=== Source excerpt ===
■ ■ ■
To complete this exercise, run the code to print the first five lines, or the head, of the `titanic` dataset. What types of values are in each column: categorical, numeric, etc.?

**NOTE**: The below code uses a **relative file path**, so if something ressembling a data table does **not** appear **copy** the file path for the `titanic.csv` dataset that was included in the workshop download and **paste** it between the quotations in **line 6**. To copy the file path on a Mac, right click the file and hold down the alt key. The option to **Copy as Pathname** will appear in place of the regular copy. Select this option to copy the path.
 
[Return to table of contents](#toc)

In [None]:
# Load a csv from a file path
titanic = pd.read_csv("~/IntroPythonViz/titanic.csv")
print(titanic.head())

<a id="ex6"></a>
## Exercise 6: Try it yourself

To complete this exercise, fill in all the parameters with empty quotations marks to create a relational plot with values from the `titantic.csv` dataset. Look for empty quotations on **lines 2, 3, 5, 12, 22, and 23**.

Remember, relational plots require numeric values. Not sure which to use? Try `Age` and `Fare`.

[Return to table of contents](#toc)
■ ■ ■
=== Word and element location data ===
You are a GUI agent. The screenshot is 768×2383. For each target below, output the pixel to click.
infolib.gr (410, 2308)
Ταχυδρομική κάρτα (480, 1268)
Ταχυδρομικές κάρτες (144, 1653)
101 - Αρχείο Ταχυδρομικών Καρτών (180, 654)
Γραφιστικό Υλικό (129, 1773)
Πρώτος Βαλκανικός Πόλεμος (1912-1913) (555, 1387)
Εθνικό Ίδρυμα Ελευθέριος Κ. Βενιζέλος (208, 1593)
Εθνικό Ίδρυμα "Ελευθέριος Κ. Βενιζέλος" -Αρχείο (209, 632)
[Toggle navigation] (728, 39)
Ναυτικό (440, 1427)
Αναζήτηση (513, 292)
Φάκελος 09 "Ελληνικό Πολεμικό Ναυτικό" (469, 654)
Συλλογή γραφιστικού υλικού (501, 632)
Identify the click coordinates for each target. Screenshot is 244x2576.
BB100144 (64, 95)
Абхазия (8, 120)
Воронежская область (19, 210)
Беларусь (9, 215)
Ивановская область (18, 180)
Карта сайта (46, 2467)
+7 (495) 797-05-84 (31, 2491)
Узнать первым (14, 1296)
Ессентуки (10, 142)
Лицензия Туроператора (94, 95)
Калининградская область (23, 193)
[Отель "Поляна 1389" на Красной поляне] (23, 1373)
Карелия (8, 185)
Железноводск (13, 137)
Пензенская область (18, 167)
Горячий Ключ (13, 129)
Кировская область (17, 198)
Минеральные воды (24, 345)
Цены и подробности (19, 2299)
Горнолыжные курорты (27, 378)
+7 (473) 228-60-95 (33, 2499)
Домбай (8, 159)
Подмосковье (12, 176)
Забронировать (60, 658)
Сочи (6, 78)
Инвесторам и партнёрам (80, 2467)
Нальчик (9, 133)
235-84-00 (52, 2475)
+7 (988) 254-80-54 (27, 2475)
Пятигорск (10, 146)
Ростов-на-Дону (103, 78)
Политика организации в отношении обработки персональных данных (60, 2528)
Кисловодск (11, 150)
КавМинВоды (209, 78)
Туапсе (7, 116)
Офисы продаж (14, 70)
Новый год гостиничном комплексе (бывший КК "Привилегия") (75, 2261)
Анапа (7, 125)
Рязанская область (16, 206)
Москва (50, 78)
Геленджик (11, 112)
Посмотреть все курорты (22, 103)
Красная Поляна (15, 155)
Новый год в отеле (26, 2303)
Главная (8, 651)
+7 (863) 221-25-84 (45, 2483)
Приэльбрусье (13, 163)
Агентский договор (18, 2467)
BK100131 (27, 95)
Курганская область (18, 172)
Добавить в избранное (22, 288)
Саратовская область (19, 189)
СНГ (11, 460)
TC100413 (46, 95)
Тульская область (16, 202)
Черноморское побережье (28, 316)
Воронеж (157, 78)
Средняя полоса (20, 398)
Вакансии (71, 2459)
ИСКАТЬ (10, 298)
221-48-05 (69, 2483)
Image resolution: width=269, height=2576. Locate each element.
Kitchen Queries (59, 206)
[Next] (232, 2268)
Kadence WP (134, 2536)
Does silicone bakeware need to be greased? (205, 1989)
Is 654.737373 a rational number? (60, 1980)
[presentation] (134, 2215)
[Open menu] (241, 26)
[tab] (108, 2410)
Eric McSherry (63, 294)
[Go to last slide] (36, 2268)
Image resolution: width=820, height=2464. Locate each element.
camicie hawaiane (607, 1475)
■ ■ ■
=== The problem ===
Reproduce the Titanic workshop excerpt word for word, in full. None of the rows are needed here.

=== Solved problem ===
To complete this exercise, run the code to print the first five lines, or the head, of the `titanic` dataset. What types of values are in each column: categorical, numeric, etc.?

**NOTE**: The below code uses a **relative file path**, so if something ressembling a data table does **not** appear **copy** the file path for the `titanic.csv` dataset that was included in the workshop download and **paste** it between the quotations in **line 6**. To copy the file path on a Mac, right click the file and hold down the alt key. The option to **Copy as Pathname** will appear in place of the regular copy. Select this option to copy the path.
 
[Return to table of contents](#toc)

In [None]:
# Load a csv from a file path
titanic = pd.read_csv("~/IntroPythonViz/titanic.csv")
print(titanic.head())

<a id="ex6"></a>
## Exercise 6: Try it yourself

To complete this exercise, fill in all the parameters with empty quotations marks to create a relational plot with values from the `titantic.csv` dataset. Look for empty quotations on **lines 2, 3, 5, 12, 22, and 23**.

Remember, relational plots require numeric values. Not sure which to use? Try `Age` and `Fare`.

[Return to table of contents](#toc)